Il expose ensuite que dans son cas, postérieurement à l'exercice des recours litigieux et après qu'un concours de circonstances (provenance inconnue du requérant et refus de l'ambassade érythréenne de délivrer un laissez-passer) puis la mesure provisoire décidée par la Cour aient empêché l'éloignement prévu, la France lui a reconnu le statut de réfugié et délivré un titre de séjour. Il note que la Cour en a déduit dans sa décision sur la recevabilité qu'il avait perdu la qualité de « victime » au regard de l'article 3, mais soutient que cela n'enlève rien ni au caractère défendable du grief tiré de l'article 3, ni au fait que les personnes qui, comme il l'était, sont demandeurs d'asile à la frontière, n'ont pas à leur disposition un « recours effectif » au sens de l'article 13 permettant d'éviter leur renvoi vers un pays où elles risqueraient d'être soumis à la torture ou à des peines ou traitements inhumains ou dégradants.
41.  Le requérant expose ensuite qu'en droit, seul le caractère « manifestement infondé » d'une demande d'asile à la frontière peut justifier un refus d'admission sur le territoire et un réacheminement ; or, en l'absence d'un contrôle judiciaire effectif, l'administration ferait une application abusive de cette notion ce qu'illustrerait son propre cas. Il produit un document intitulé « Bilan chiffré de l'asile à la frontière, année 2004 », émanant du ministère de l'Intérieur français, dont il ressort que 92,3 % des demandes d'asile à la frontière ont été déclarées manifestement infondées en 2004 (96,2 % en 2003 ; néanmoins, in concreto, presque un demandeur sur deux – 48 %, soit 1 247 personnes – a été admis sur le territoire en 2004, en raison du refus d'embarquement de certains, de l'expiration du délai légal de maintien en zone d'attente ou de l'absence de vol de retour programmable, de l'absence de destination de renvoi, ou d'ordonnances du juge des libertés favorables aux demandeurs). Quant à l'augmentation des avis positifs de l'OFPRA en 2005 dont se prévaut le Gouvernement – relative, puisque près de 88 % des demandes auraient néanmoins été rejetées comme étant « manifestement infondées » – elle serait due à un changement de la base de calcul du taux de reconnaissance et à l'arrivée cette année là à l'aéroport de Roissy d'un grand nombre de Tchétchènes et d'opposants cubains.
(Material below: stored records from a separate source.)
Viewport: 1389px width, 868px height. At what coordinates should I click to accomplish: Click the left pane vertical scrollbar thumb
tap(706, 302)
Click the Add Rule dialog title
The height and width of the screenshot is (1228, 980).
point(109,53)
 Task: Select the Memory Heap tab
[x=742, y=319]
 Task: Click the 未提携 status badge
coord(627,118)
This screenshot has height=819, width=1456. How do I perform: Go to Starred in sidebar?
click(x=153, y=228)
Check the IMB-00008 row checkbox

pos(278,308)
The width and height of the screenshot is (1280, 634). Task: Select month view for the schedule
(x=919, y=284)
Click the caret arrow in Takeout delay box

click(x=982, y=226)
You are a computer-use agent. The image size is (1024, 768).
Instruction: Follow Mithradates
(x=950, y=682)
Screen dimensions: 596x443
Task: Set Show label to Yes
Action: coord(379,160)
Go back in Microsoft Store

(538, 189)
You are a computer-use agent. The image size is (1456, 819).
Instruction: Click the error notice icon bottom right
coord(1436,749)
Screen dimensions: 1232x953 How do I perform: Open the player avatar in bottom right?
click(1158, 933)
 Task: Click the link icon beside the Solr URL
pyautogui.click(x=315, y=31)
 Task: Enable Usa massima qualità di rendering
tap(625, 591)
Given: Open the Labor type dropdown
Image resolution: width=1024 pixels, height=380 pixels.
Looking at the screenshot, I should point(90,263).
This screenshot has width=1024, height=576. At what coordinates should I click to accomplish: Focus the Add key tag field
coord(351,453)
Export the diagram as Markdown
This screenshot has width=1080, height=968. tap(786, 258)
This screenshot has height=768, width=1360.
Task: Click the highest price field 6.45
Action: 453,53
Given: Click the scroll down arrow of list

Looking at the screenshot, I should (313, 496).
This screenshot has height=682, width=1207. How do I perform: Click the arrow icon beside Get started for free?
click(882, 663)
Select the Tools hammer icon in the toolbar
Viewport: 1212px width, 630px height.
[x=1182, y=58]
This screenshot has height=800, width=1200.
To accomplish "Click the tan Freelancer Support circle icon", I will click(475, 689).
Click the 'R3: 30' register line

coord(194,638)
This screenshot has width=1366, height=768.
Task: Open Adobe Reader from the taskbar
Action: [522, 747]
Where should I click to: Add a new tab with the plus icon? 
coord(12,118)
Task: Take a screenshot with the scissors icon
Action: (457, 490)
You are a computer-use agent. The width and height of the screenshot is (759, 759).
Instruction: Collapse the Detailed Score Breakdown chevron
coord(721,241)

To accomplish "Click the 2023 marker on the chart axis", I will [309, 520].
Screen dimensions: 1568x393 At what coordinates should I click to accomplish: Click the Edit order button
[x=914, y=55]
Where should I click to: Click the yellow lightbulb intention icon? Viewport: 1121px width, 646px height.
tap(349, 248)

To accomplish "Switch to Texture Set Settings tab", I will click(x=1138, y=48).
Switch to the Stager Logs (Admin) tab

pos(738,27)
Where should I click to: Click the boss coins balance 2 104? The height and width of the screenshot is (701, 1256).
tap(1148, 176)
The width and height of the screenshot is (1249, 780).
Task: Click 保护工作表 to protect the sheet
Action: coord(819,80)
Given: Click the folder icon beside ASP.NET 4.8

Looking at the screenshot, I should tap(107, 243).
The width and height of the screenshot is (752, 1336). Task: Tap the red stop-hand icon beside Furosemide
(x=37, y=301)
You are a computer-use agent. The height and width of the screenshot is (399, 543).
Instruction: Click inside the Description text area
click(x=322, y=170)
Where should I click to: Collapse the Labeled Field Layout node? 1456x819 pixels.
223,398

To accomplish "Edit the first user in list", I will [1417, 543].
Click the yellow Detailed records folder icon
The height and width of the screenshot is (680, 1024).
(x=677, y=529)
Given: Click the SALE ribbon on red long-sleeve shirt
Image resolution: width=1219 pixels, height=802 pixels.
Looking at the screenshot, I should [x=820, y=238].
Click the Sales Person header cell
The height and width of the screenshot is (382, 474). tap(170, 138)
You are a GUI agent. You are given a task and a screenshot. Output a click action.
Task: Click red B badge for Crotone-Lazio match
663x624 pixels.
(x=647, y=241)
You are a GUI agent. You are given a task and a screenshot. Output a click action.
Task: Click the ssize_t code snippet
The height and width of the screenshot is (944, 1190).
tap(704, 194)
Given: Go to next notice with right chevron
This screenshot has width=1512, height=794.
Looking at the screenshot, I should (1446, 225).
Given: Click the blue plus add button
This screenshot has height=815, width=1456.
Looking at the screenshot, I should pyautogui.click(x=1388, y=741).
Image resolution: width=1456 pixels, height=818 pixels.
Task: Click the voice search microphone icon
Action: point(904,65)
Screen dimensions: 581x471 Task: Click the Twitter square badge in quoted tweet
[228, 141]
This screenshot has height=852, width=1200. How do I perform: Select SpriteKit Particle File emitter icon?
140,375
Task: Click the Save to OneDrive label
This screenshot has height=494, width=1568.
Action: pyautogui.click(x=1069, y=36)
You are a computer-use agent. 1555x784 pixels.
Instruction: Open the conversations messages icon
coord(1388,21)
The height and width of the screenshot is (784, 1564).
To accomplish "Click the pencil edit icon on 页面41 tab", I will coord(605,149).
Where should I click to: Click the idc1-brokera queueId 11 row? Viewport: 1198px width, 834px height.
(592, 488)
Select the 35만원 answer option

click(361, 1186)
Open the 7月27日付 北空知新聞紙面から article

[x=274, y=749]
La règle serait le renvoi forcé et systématique dans les heures suivant le rejet de la demande comme « manifestement infondée » ; la durée moyenne du séjour en zone d'attente serait ainsi de 1,82 jours, et 89 % des demandes d'asile à la frontière seraient instruites dans les quatre jours. Il considère que c'est « l'architecture même du système de protection juridictionnelle des demandeurs d'asile à la frontière qui est dépourvue d'efficacité et ne permet pas de garantir les droits fondamentaux ».
42.  Quant aux recours pouvant être exercés contre une décision de refus d'admission, le requérant souligne tout d'abord que la procédure de référé devant le président du tribunal administratif (articles L. 521-1 et L. 521-2 du code de la justice administrative) – dont il a vainement usé – n'est pas effective puisqu'elle est dénuée d'effet suspensif et est soumise à des conditions très strictes et strictement interprétées (l'intéressé doit caractériser une atteinte grave et manifestement illégale à une liberté fondamentale). Le système français serait à cet égard similaire au système belge, que, dans l'affaire Čonka c. Belgique (arrêt du 5 février 2002, no 51564/99, CEDH 2002-I), la Cour a, pour cette raison, jugé insuffisant au regard des exigences de l'article 13. Le requérant soutient en outre que, contrairement à ce que prétend le Gouvernement, il n'existe pas de pratique « constante » selon laquelle les autorités ne procéderaient pas à l'éloignement avant que le juge administratif des référés ait statué ; il ajoute, renvoyant à l'arrêt Čonka (précité, § 83), qu'en tout état de cause, une telle pratique, soumise au bon vouloir d'une partie et révocable à tout moment, « ne saurait se substituer à la garantie procédurale fondamentale d'un recours suspensif ».
En outre, les magistrats de permanence du tribunal administratif de Cergy-Pontoise (les premiers concernés par ce type de requêtes puisque les demandes d'asile à la frontière sont quasi exclusivement déposées à l'aéroport de Roissy) useraient de manière assez systématique du rejet des requêtes au « tri » pour « irrecevabilité manifeste », ce dont témoignerait le sort fait à sa demande en référé. Le juge statuant alors sans audience publique ni contradictoire ni comparution de l'intéressé, sur la seule foi des pièces produites par ce dernier (généralement non traduites) et des décisions défavorables et stéréotypées prises par l'administration.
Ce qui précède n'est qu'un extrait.